Книга: SPQR. История Древнего Рима
Назад: Что пошло не так у Гая?
Дальше: Перемены наверху

«Хорошие императоры» и «плохие императоры»?

Типичное изложение истории почти двух веков автократии от Тиберия до Коммода – 14 императоров из трех династий – сосредоточено вокруг добродетелей и пороков людей на троне, а также использования единоличной власти во зло или во благо. Нам трудно представить историю Рима без Нерона, играющего на лире, пока горит Рим, планирующего убийство своей матери, подстраивая для этого кораблекрушение (своеобразное сочетание изобретательности, жестокости и абсурда), или пытающего, в рамках первой из неистовых римских кампаний против новой религии, христиан, которые якобы виноваты в большом пожаре. Но Нерон – лишь один из широкого репертуара разных вариантов императорского садизма.
Часто символом нелепых зверств разложившейся автократии выступает император Коммод, одетый в костюм гладиатора и угрожающий сенаторам в первом ряду Колизея, замахиваясь на них отрубленной головой страуса. Один очевидец, описывая это происшествие, признает, что он был в ужасе и одновременно столь опасно близок к тому, чтобы рассмеяться, что ему пришлось вырвать несколько лавровых листов из своего венка и набить ими рот, чтобы подавить приступы смеха. Фиглярство затворника Тиберия в бассейне на острове Капри, который, как рассказывает в его биографии Светоний, нанимал мальчиков («рыбок»), чтобы они под водой покусывали ему гениталии, указывает на возможности сексуальной эксплуатации, заключенные в императорской власти (в 70-е гг. эти сцены ярко изобразил Боб Гуччионе в фильме «Калигула»). Еще более жутко звучит история о том, как император Домициан превратил садизм в одиночное времяпровождение. О нем говорили, что он запирался в своей комнате и коротал время, мучая мух, убивая их стилом. «Нет ли кого с Цезарем? – спросил однажды кто-то. «Нет даже и мухи», – резко ответил придворный (об этом также сообщает Светоний в жизнеописании Домициана).
Случались и редкие проблески незаурядной императорской добродетели. Философский труд «Размышления» императора Марка Аврелия, хоть и полон всевозможных клише («Жить не рассчитывая на тысячи лет. Нависает неизбежность»), до сих пор находит множество поклонников, покупателей и защитников – от гуру самопомощи до бывшего президента США Билла Клинтона. Также заслуживает внимания героический здравый смысл Веспасиана, отца Домициана. Взойдя на трон в 69 г. после транжиры Нерона, он заработал себе репутацию мудрого распорядителя имперских финансов, вплоть до введения налога на человеческую мочу, основной ингредиент в античной стирке белья и обработке тканей. Он почти наверняка не произносил часто приписываемой ему модной остроты Pecunia non olet («Деньги не пахнут»), но она хорошо передает дух его правления. Также он знаменит тем, что умерял имперские претензии, включая свои собственные. «Поделом мне, старику: как дурак, захотел триумфа», – якобы сказал он в конце своей триумфальной процессии в 71 г. после того, как целый день простоял в тряской колеснице в возрасте 61 года.

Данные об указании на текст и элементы
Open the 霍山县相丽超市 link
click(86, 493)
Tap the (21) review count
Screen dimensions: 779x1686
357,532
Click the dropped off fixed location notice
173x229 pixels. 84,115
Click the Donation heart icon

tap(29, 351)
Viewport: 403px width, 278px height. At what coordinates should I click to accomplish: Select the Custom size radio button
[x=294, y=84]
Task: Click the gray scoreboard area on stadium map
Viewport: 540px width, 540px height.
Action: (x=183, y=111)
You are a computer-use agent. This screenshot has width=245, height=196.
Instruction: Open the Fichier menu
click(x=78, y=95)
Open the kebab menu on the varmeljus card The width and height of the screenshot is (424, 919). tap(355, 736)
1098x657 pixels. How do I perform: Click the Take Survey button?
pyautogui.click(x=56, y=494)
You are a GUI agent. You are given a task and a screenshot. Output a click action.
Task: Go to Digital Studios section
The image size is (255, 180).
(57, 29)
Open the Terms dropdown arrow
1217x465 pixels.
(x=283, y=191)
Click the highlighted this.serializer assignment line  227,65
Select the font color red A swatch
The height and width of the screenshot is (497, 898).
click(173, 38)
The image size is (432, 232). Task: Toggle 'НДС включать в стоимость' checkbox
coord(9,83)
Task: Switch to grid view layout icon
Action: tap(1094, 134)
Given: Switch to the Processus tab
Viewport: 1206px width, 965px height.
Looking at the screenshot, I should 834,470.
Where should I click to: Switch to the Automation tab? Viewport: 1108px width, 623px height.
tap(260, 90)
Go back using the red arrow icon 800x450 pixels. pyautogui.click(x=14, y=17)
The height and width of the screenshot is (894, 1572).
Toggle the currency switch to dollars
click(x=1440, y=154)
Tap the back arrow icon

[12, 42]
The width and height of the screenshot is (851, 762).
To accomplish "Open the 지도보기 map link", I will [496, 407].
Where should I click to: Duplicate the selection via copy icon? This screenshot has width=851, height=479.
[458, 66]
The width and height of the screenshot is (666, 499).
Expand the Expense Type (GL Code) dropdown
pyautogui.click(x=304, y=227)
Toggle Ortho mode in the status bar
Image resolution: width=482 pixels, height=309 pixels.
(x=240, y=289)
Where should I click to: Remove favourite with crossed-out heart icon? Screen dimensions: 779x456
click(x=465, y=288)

* _ЗАДАНИЕ A_
Какой налог, согласно отрывку о римских императорах, ввел Веспасиан?
* _ЗАДАНИЕ B_
Продолжите отрывок о римских императорах, начав сразу после его последнего предложения.
Эти данные никак не связаны с отрывком о римских императорах.

* _ОТВЕТ К ЗАДАНИЮ A_
Веспасиан ввел налог на человеческую мочу.

* _ОТВЕТ К ЗАДАНИЮ B_
Эти императоры – одни из самых ярко выписанных персонажей римского мира. Но любые интригующие подробности и обстоятельства, от складок их тог до лысины, способны отвлечь нас от более важных вопросов, уже проступивших сквозь поверхностные детали истории Гая. Насколько полезно рассматривать римскую историю в рамках императорских биографий или разделять историю империи на отрезки длиною в правление одного императора или одной династии? Насколько достоверны дошедшие до нас типичные образы этих правителей? Какие конкретные события можно объяснить исключительно чертами характера императора? Что менялось в зависимости от качеств человека на троне, и для кого менялось?
Античные биографы, историки и политические аналитики были глубоко убеждены, что это имело огромное значение, отсюда их сосредоточенность на изъянах и провалах, лицемерии и садизме Августов, или же на их стойкости и терпении или кротком и добром нраве. Светоний в биографической серии «Жизнь двенадцати цезарей» (от Юлия Цезаря до Домициана, включая троих недолговечных претендентов 68–69 гг.) уделяет почетное место историям из закулисной жизни императоров, примеры которых я только что привела, и подробно описывает их диету, наряды, формы половой жизни, передает запомнившиеся высказывания – от шуток до последних слов. Именно так мы узнаем о том, что Тиберий страдал угрями, Клавдий – постоянным несварением желудка, а Домициан имел привычку плавать с проститутками.
Подобными личными деталями дорожит даже гораздо более рациональный Публий Корнелий Тацит. В своем рассказе о первых двух императорских династиях, оканчивающемся Домицианом, Тацит, успешный сенатор и циничный историк, предлагает наиболее нелицеприятный анализ политической коррупции из всех дошедших до нас от античности, хотя и написанный с безопасного расстояния в правление Траяна в начале II в. У него, безусловно, развито умение видеть большую картину. В первом предложении его «Анналов» (или «Хроник»), истории Юлиев-Клавдиев от Тиберия до Нерона, он прямо заявляет: «Городом Римом от его начала правили цари» (Urbem Romam a principio reges habuere). Всего шесть латинских слов, но они бросают смелый вызов идеологическим основам режима и заверениям Августов, что они не являются монархией в старом смысле слова. Но и Тацит регулярно подкрепляет свою аргументацию характером и преступлениями конкретных персоналий на троне. Например, он так изощряет свое описание покушения Нерона на Агриппину с помощью подстроенного кораблекрушения, что оно становится похожим на зловещую сказку эпохи барокко, включая одну ужасную подробность, показывающую и человеческую наивность, и императорскую беспощадность. Пока Агриппина отважно плыла к берегу, ее рабыня постаралась спасти свою шкуру, крича, что именно она и есть мать императора: эта отчаянная ложь лишь сделала неизбежной ее смерть от рук приспешников Нерона.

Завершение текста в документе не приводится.